Carabobo, Venezuela.–Casco, overol, guantes y botas es su uniforme desde hace dos años. Ileana Pérez Borges siempre tiene una palabra firme y dulce para guiar, e incluso increpar, a los 31 hombres que están bajo su cuidado en esta tierra.
«Son personas que se exponen a altas tensiones eléctricas o al ensamblaje de plantas térmicas. Mi día a día consiste en hacer que se cumplan las regulaciones y normas establecidas por el Código de Trabajo, pues son labores peligrosas, de riesgo».

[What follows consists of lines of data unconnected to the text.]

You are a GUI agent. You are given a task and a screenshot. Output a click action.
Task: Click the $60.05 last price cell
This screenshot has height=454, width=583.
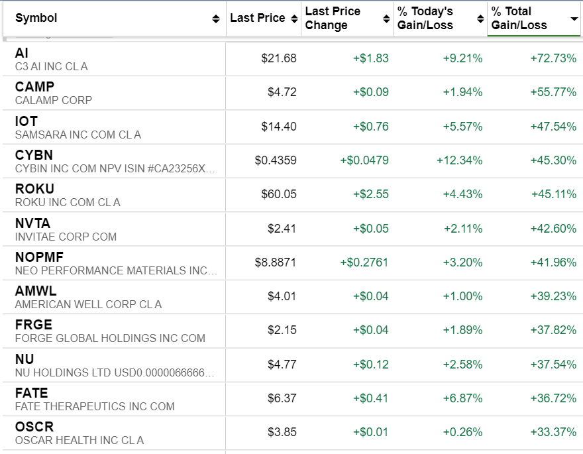point(279,194)
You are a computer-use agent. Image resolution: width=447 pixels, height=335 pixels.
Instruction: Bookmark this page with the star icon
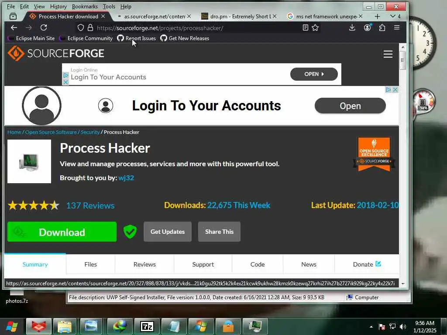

Ella, especialista en Seguridad y Salud en el Trabajo en la Planta Centro, es la única mujer de la Misión Energética Cubana en Venezuela. «Realizo inspecciones para chequear el cumplimiento de las normas y evitar eventos no deseados. También compruebo que estén creadas las condiciones para que los colaboradores puedan desempeñar sus tareas sin ningún tipo de dificultad», explica.
«Es entusiasta y dispuesta. Y, sobre todo, muy preparada», asegura José Zamora Garcell, coordinador regional de la Misión.
Desde Carabobo, estos especialistas atienden siete estados, llevando a cabo actividades de puesta a tierra, mantenimiento a baterías en subestaciones, diagnóstico termográfico, así como mediciones.
«Gracias al empeño de nuestra técnica de seguridad, podemos decir que, hasta la fecha, no hemos lamentado accidentes laborales ni situaciones que hayan puesto en riesgo la vida de nuestros trabajadores», remarca.
Ileana nunca imaginó que, a los 54 años, iba a ser llamada para asumir esta responsabilidad. «En el avión todavía no creía que era verdad, que estaba representando a mi empresa, a mi país. Los primeros días no sabía por dónde empezar. No por falta de conocimientos, sino por todos los desafíos de este trabajo».
No obstante, «la dinámica no permite muchas ocasiones para detenerse a pensar en las acciones, sino acometerlas con agilidad». Tampoco hay mucho espacio para las ausencias. Sin embargo, cuando se le habla de nostalgias, no puede evitar perder la mirada, viajar en el recuerdo y en los deseos del reencuentro.
«Han sido dos años arduos, sintiendo añoranza. Pero he visto el fruto del trabajo y el crecimiento profesional. Días difíciles siempre hay. El no estar en el cumpleaños de quienes queremos; el Día de las Madres, de los Padres. Tenemos una comunicación diaria, la familia apoya nuestra labor, nos da fuerzas y, más que todo, confía en que lleguemos a un término feliz, tras la palabra empeñada al salir de la Patria».
Para esta cienfueguera, ha sido «un alto reto representar a la mujer cubana dentro de un colectivo netamente masculino». Mas, allí ha encontrado el abrigo de personas muy respetuosas y atentas. «No dejan pasar una fecha sin recordar el papel de la mujer».
En Planta Centro, Ileana es «madre, amiga, hermana, compañera». Es quien «los sofoca» para que cumplan las tareas con rigor. «Me siento una abeja dentro de esta colmena que representa a nuestro país, y que ayuda al pueblo venezolano».